In the next attack, a few months later, the perpetrators poured petrol over the tent where several women sleep. As the tent dissolved in a fiery blaze above their heads, the criminals told them to stay where they were or be shot when they exited. The young men nearby heard the commotion and rushed to put out the fire, scaring the criminals away in the process.
On another occasion gunshots were fired at the settlement.
On April 8 last year, while community members were meeting with the area chief at his residence, a gang rampaged through the makeshift settlement and torched most of it.
The alleged gang leader, a known armed robber released from prison on parole, will answer for the case in the coming weeks. Community members want to find out who put the criminals up to these attacks, and why.
“I’m amazed at the restraint of the families, given the provocations they’ve endured,” says Neil Herrick, CEO of Arqomanzi.
Mine failures of this kind are seldom without incident, but this one is particularly ugly.
McChesney says accusations have been levelled at Vantage for these attacks, but believes the source of the conflict is inter-community rivalries.
“It’s ridiculous to try to pin the blame on these attacks on us. The perpetrators and their motives are well known in the community.”
Heated accusations from both sides
The two parties fighting for control of the assets are Arqomanzi and Vantage Goldfields SA (VGSA, under whose watch the accident occurred).
Arqomanzi became the largest creditor in Vantage when it acquired, from Standard Bank, loan claims of R391 million and R189 million in Vantage Goldfields and Barbrook respectively. Mimco is the company that controls Lily mine. All three companies (VGSA, Barbrook and Mimco) are under business rescue.
Arqomanzi acquired these claims from Standard Bank for a song (R15.5 million), a strategy deemed ”innovative manoeuvring” by Acting Judge Roelofse in the Mpumalanga High Court in 2019 when Vantage challenged its standing as a creditor.
The court found that Arqomanzi was indeed a valid creditor and ordered that the business rescue practitioners may not unilaterally amend a business rescue process without creditor approval, specifically the approval of the largest creditor Arqomanzi.
Two further court cases were won by Arqomanzi and these are currently being appealed by Vantage at the SCA.
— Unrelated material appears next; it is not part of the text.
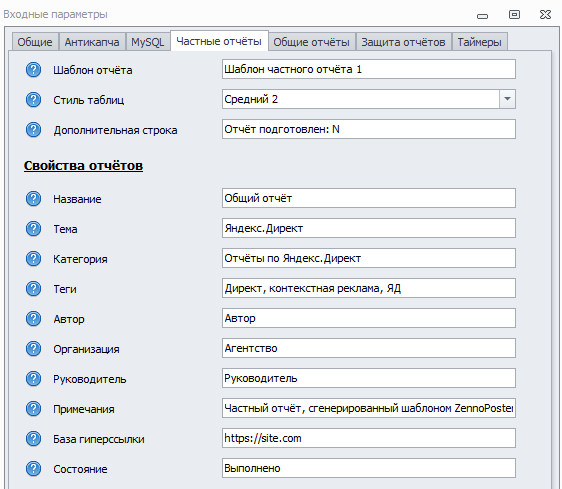Click help icon beside Шаблон отчёта
The width and height of the screenshot is (562, 489).
pos(33,70)
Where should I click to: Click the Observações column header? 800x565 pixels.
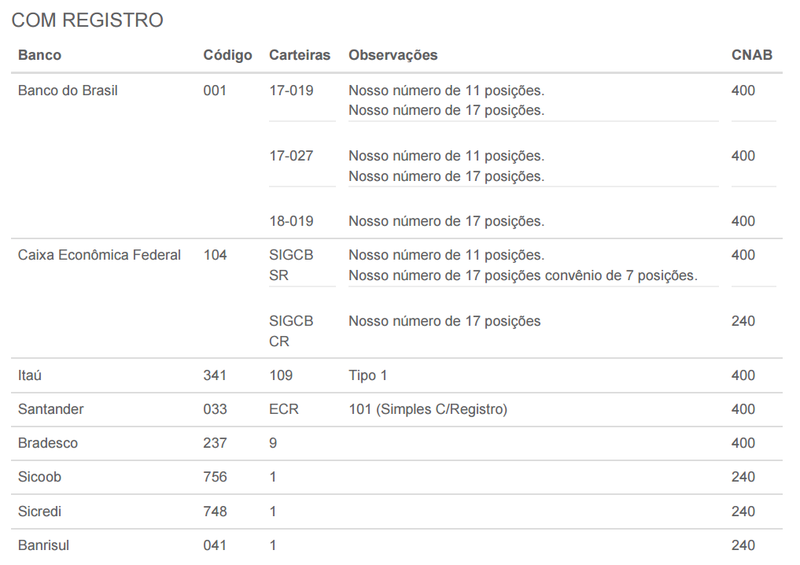pos(393,55)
Both sides lay criminal charges against each other
Late last year Arqomanzi, in a note to creditors, accused Vantage of using a forged letter from HSBC as proof of funding – something Vantage has denied.
Herrick has since laid criminal charges against Vantage for trying to pass off a forged letter to creditors, and recently pressed charges against the business rescue practitioners for failing to report the matter to the relevant authorities.
McChesney last week sent out a note to creditors advising that he had laid charges of his own against Arqomanzi, Herrick and Mazibuko, among others.
He further claims Arqomanzi’s allegations against Vantage’s funding proposals are a “false and complete fabrication” and says the company does not have the funding required, nor a valid rescue plan, to reopen the mines – echoing Arqomanzi’s claims against Vantage.
Last week Arqomanzi held an informal meeting with creditors and showed what appeared to be valid proof of funding from its Hong Kong-based backer.
It has taken cession of the majority claims in the companies in rescue, but says the business rescue practitioners are giving it the cold shoulder. Both sides accuse each other of not having valid funding in place to rescue the mines.
“What are we supposed to do?” asks Devereux, one of the business rescue practitioners.
“There are a number of matters still to be decided by the Supreme Court, so we have to let the court process run its course. If the court decides in favour of Arqomanzi, then so be it. Until then we have to let the court decide.”
That’s cold comfort for the family members who wonder whether they will spend the next year camped outside the Lily mine gate, waiting for someone to retrieve the container in which the bodies of their loved ones remain entombed.